Activity ::
Only the lines from the line containing "Screen dimensions: 584x332" through the final line of the entries should be printed, exactly as given, with the pictures left out.

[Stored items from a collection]
::::::::::
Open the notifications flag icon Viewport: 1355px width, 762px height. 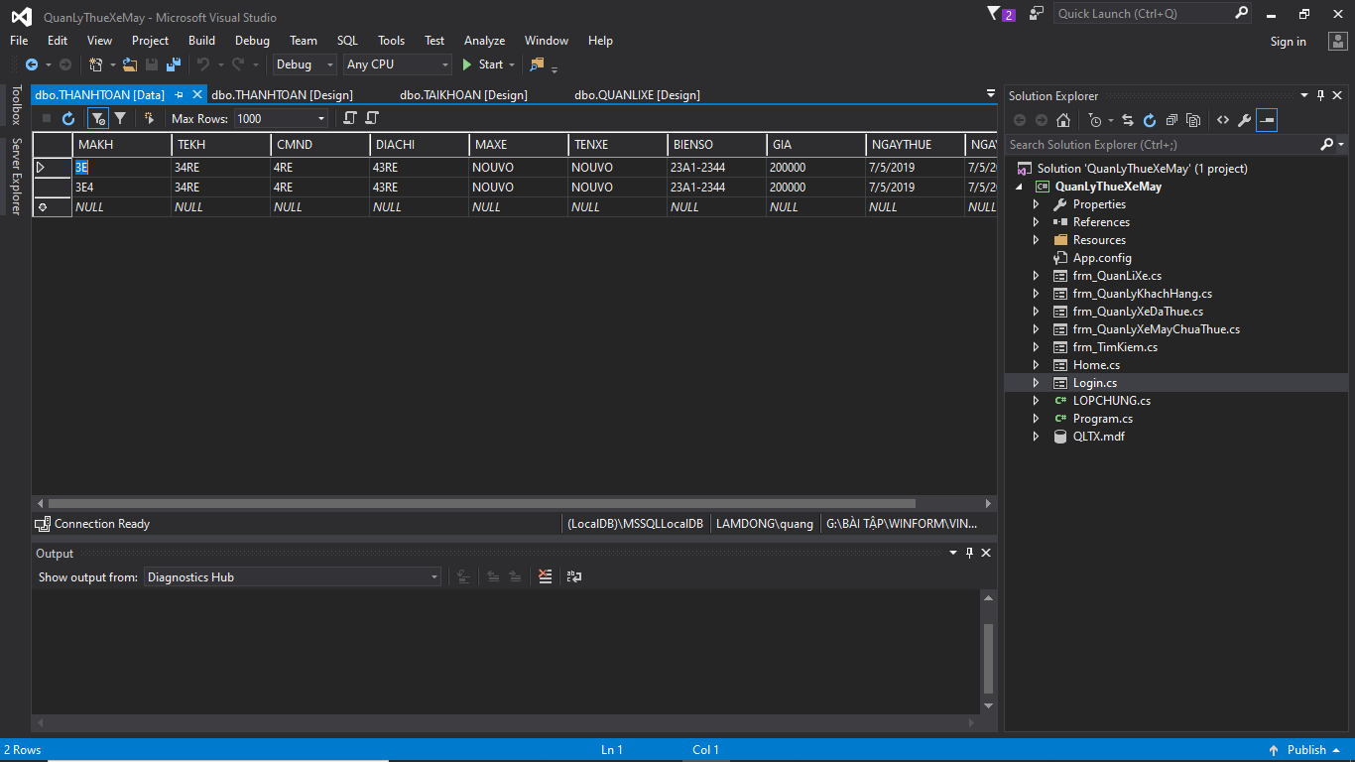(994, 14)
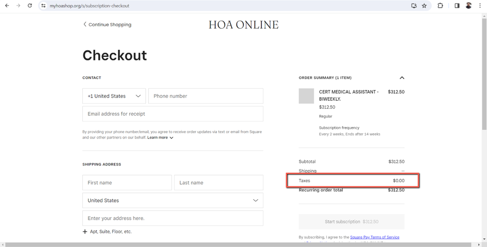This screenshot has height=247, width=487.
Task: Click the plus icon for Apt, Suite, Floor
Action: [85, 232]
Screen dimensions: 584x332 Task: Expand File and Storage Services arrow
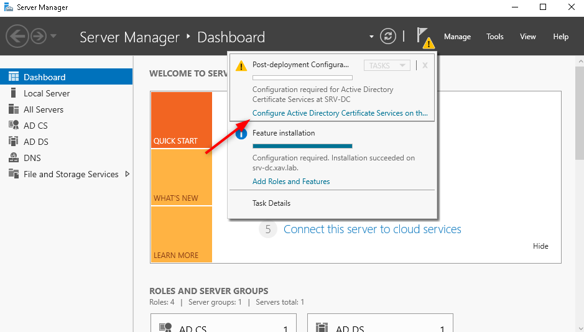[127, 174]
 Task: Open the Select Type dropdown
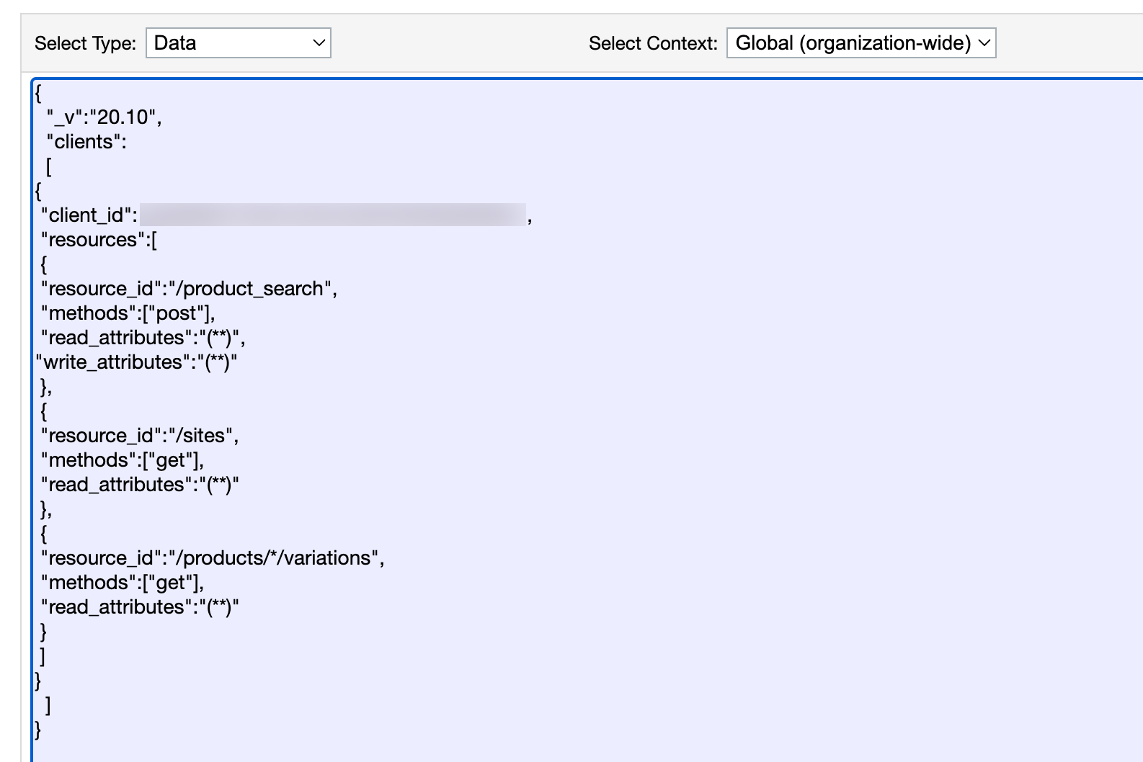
::::::::::
Answer space ::
Screen dimensions: 584x332 Task: Expand File and Storage Services arrow
[127, 174]
 Task: Open the Select Type dropdown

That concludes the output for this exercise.